◆ Task brief
Please print nothing but the lines from the one with "Click the blue search button in purple bar" to the last line of the records below, and omit pictures.

◆ The records
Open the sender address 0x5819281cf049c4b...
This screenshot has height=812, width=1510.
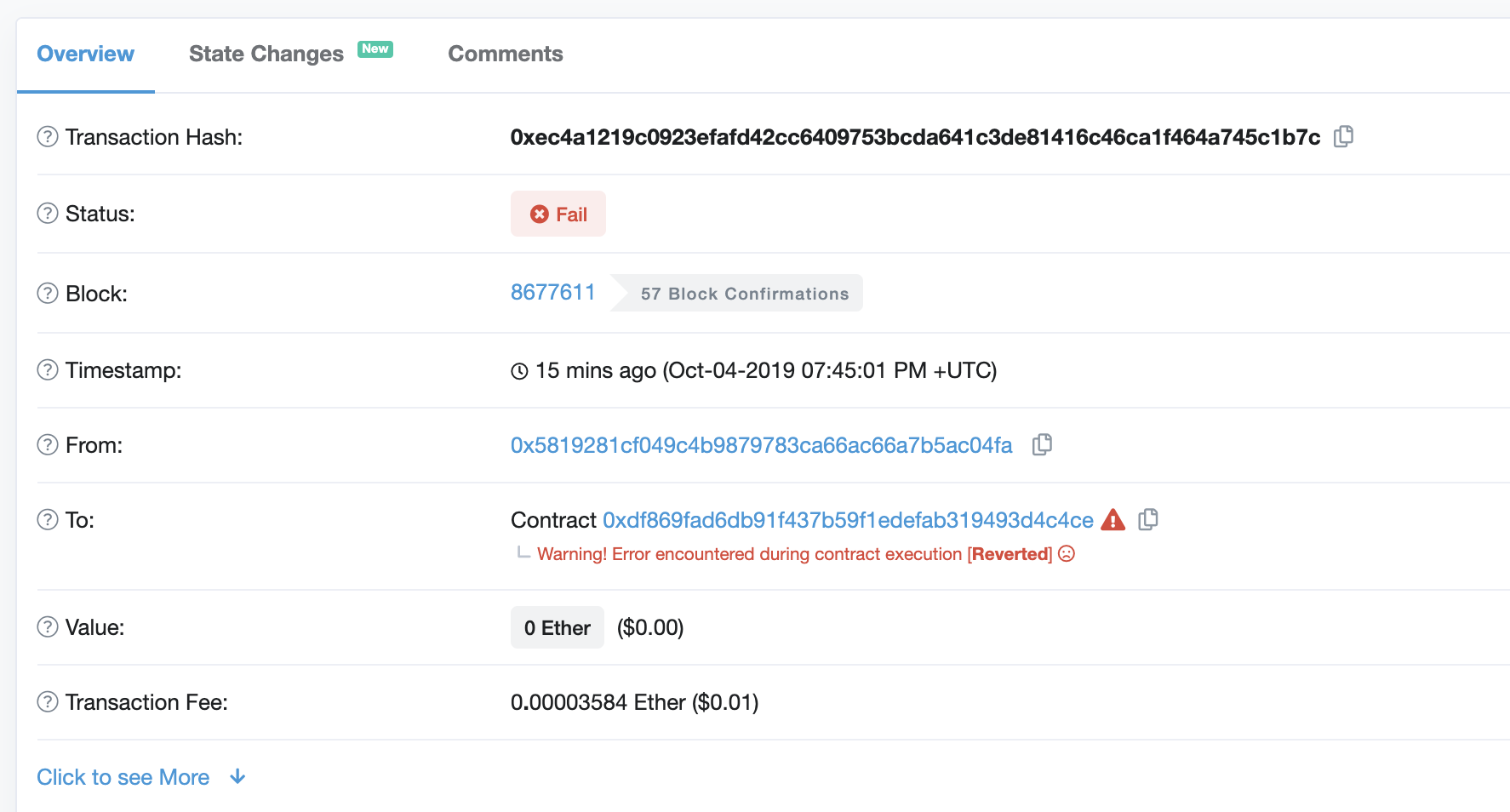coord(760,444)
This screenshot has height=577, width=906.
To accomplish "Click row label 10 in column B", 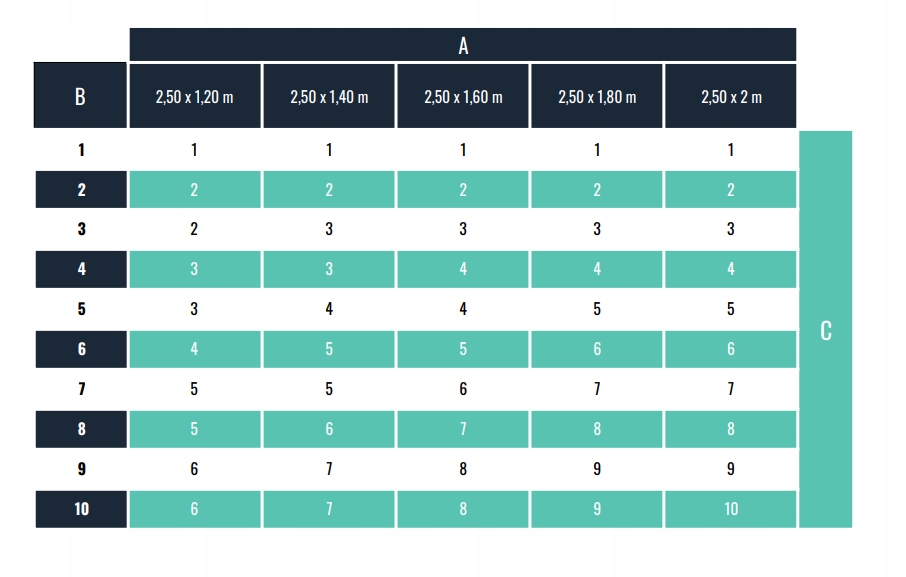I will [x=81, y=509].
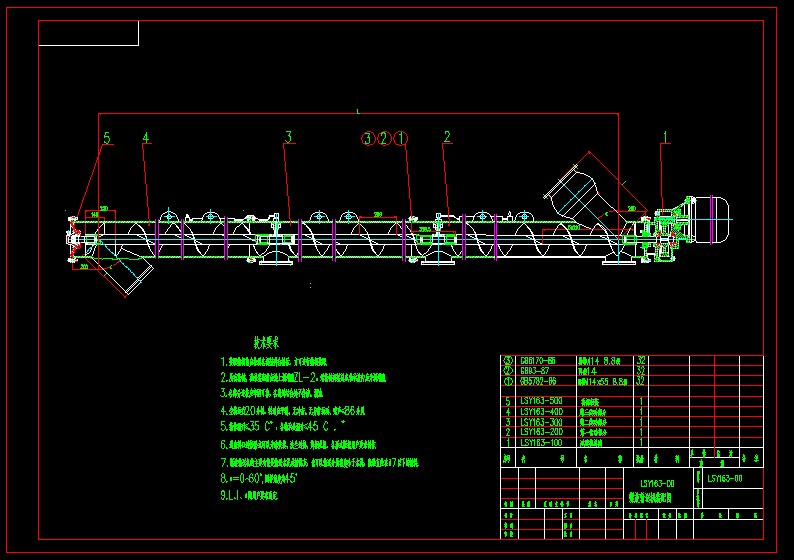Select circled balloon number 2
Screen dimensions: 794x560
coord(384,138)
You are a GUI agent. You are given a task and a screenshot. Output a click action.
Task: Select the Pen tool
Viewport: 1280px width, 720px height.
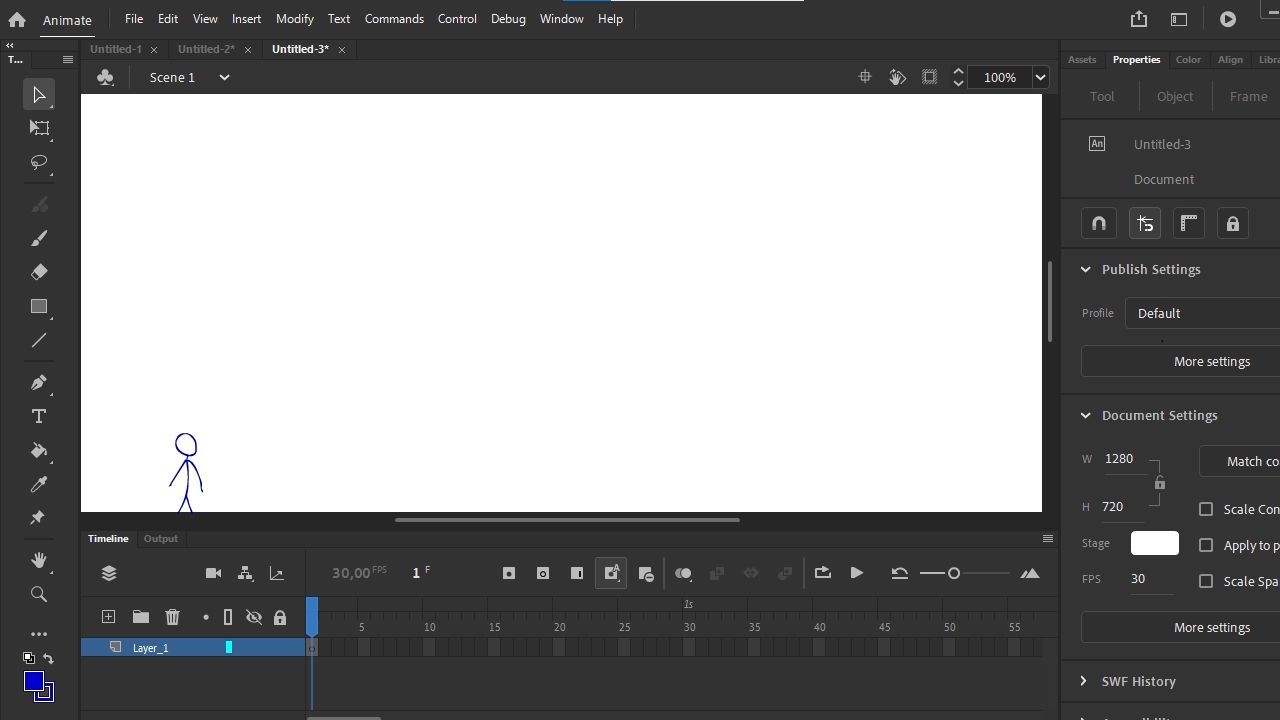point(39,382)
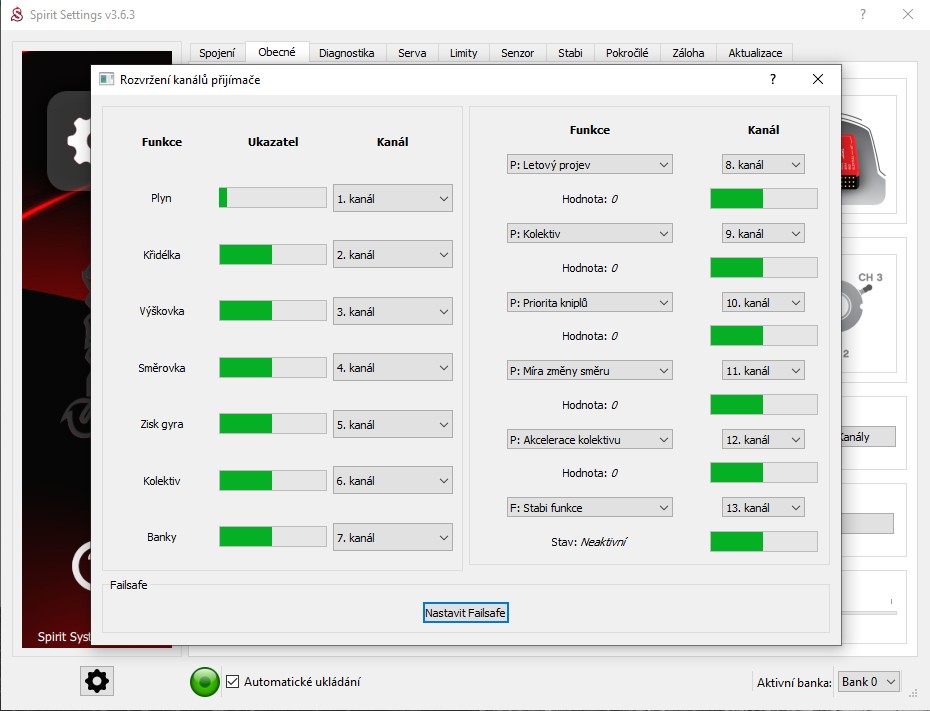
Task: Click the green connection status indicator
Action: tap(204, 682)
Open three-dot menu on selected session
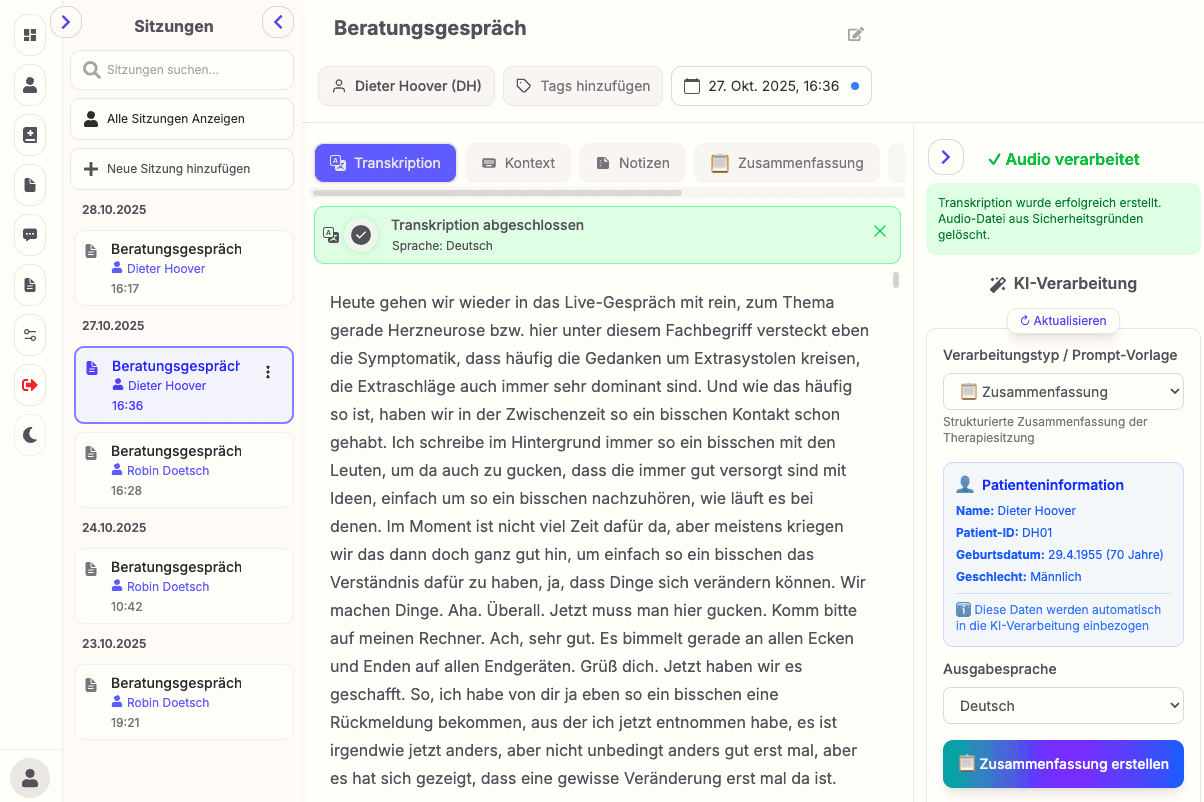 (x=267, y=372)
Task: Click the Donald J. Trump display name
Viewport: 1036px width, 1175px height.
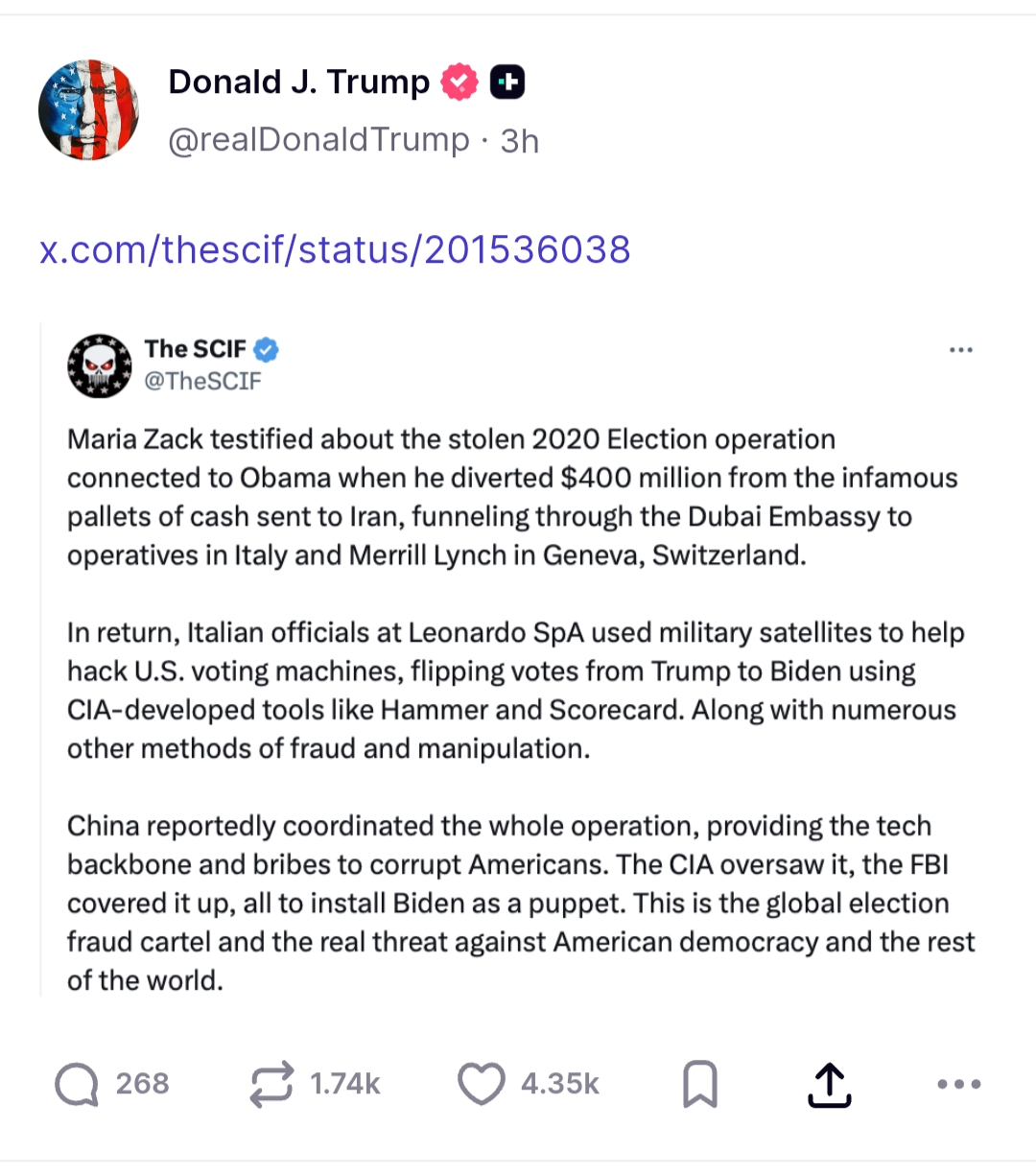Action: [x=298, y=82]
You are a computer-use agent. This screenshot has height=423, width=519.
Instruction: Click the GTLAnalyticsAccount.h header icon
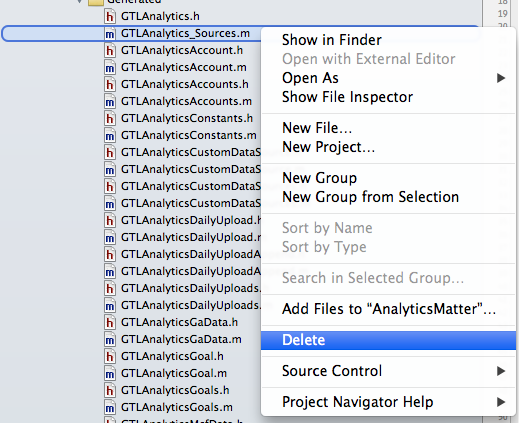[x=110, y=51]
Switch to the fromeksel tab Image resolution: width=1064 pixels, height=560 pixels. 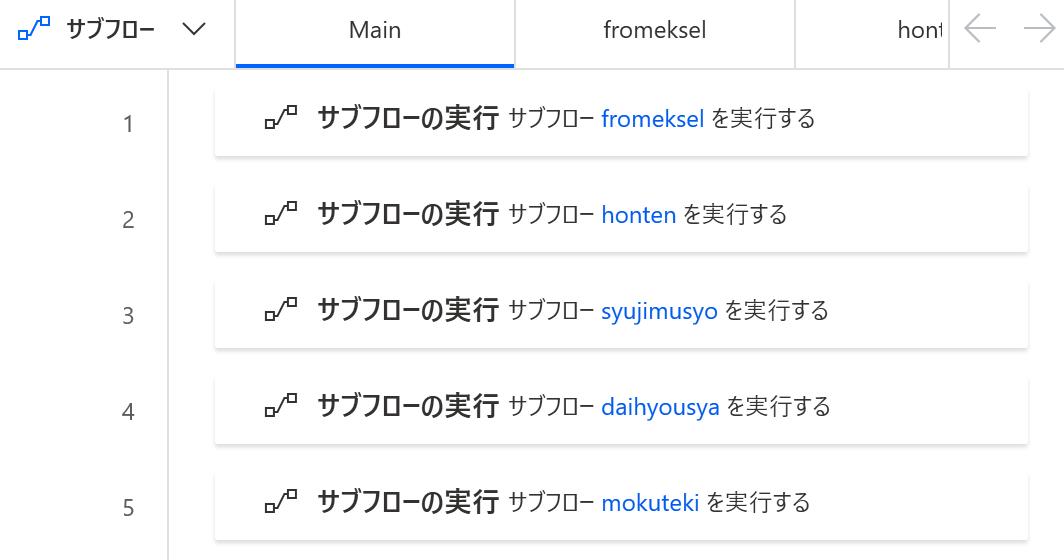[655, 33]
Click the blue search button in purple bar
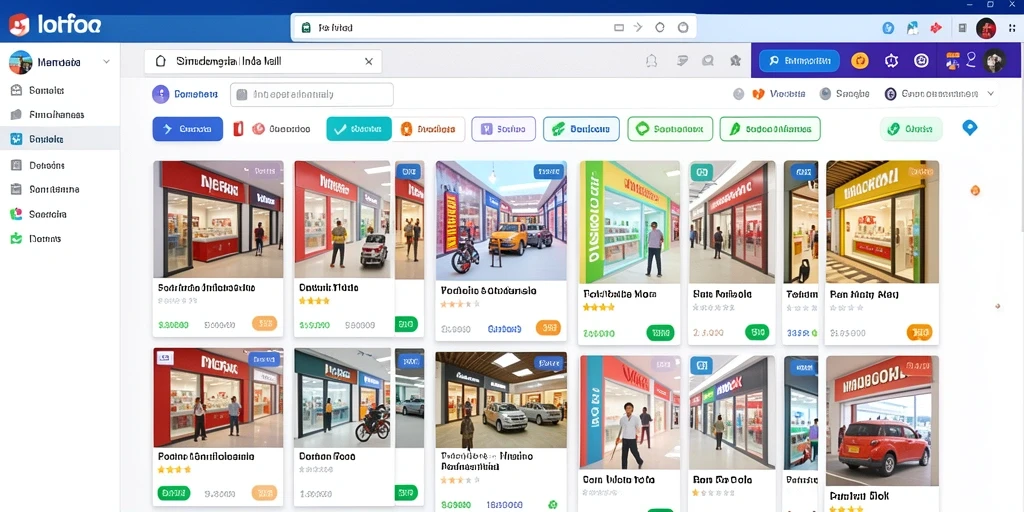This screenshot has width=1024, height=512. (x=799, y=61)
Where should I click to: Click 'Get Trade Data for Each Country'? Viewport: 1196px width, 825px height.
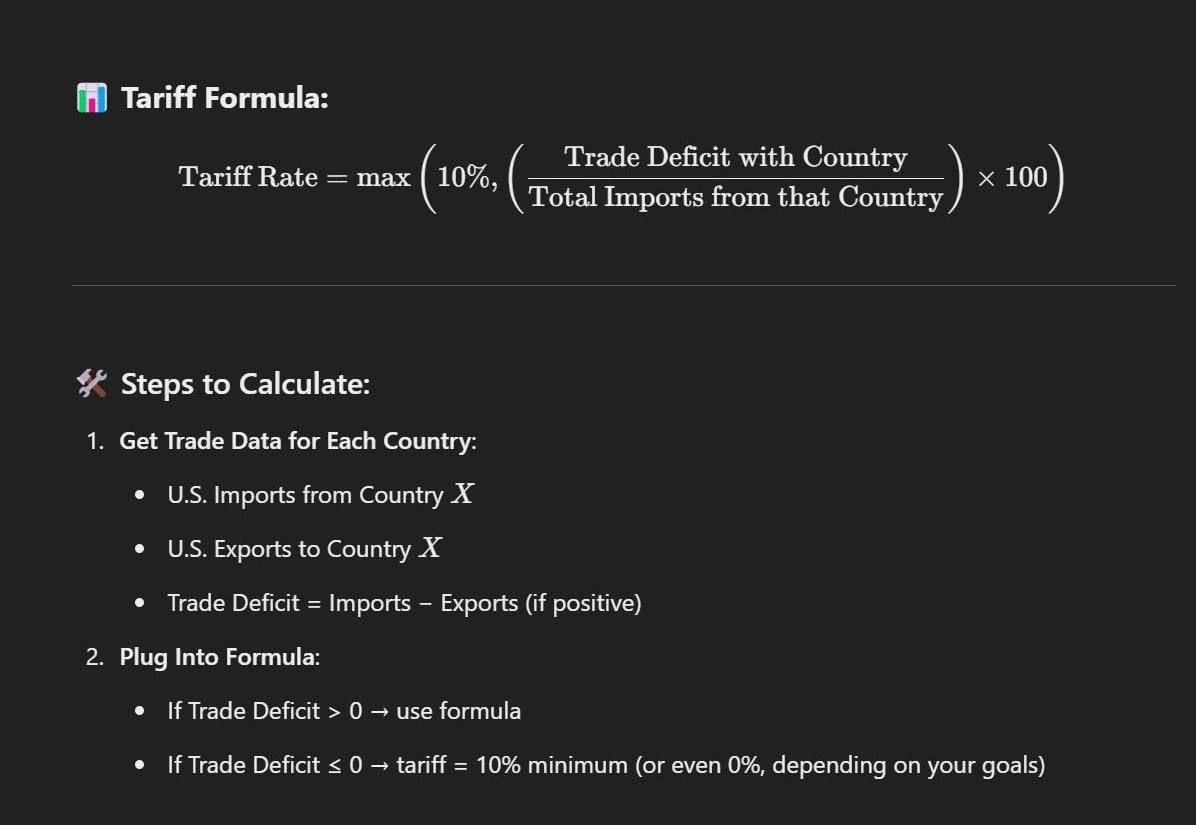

◆ Solved exercise
Click the blue search button in purple bar
This screenshot has width=1024, height=512. (x=799, y=61)
Where should I click to: Click 'Get Trade Data for Each Country'? Viewport: 1196px width, 825px height.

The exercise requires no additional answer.